## begin INPUT RECORDS

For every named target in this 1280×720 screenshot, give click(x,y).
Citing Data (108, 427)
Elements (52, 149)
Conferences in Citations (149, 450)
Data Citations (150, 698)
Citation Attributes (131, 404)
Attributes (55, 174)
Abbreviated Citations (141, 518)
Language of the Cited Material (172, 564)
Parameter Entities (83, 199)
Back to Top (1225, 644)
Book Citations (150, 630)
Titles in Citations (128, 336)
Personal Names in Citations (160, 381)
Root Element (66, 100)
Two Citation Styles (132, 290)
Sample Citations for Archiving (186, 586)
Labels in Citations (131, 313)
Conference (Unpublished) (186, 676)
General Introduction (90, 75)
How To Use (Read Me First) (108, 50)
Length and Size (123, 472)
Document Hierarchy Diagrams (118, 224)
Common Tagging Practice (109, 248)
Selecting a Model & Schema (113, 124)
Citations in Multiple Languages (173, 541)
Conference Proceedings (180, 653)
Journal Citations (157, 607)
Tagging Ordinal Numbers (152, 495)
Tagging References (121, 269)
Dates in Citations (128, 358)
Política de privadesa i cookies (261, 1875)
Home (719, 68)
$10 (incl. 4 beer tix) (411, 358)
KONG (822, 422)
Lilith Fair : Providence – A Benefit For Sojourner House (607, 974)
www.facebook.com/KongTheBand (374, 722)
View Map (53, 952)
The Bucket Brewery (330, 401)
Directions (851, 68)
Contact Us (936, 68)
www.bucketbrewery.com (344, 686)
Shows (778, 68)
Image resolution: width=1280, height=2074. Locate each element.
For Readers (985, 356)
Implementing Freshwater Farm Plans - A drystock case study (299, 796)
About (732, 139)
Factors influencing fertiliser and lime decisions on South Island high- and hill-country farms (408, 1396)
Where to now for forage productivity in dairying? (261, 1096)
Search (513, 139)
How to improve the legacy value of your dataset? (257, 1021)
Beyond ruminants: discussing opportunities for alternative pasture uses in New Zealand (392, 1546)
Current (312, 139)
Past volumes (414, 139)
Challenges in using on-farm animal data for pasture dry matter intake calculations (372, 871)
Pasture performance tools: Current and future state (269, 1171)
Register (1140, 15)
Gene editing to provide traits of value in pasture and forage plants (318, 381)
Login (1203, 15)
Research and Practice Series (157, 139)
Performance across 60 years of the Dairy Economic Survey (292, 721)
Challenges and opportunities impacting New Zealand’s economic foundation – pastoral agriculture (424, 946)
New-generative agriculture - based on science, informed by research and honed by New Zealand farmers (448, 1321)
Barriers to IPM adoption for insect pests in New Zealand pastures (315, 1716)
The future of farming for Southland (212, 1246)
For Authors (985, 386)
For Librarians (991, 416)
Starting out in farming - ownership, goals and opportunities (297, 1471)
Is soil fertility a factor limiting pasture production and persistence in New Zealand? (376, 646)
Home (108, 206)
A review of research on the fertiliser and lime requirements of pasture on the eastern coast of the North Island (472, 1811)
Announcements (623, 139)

## end INPUT RECORDS

PROMPT: Could you give again, word for word, the stretch of the listing from the line containing "New-generative agriculture - based" through the listing's final line?

WORKED SOLUTION:
New-generative agriculture - based on science, informed by research and honed by New Zealand farmers (448, 1321)
Barriers to IPM adoption for insect pests in New Zealand pastures (315, 1716)
The future of farming for Southland (212, 1246)
For Authors (985, 386)
For Librarians (991, 416)
Starting out in farming - ownership, goals and opportunities (297, 1471)
Is soil fertility a factor limiting pasture production and persistence in New Zealand? (376, 646)
Home (108, 206)
A review of research on the fertiliser and lime requirements of pasture on the eastern coast of the North Island (472, 1811)
Announcements (623, 139)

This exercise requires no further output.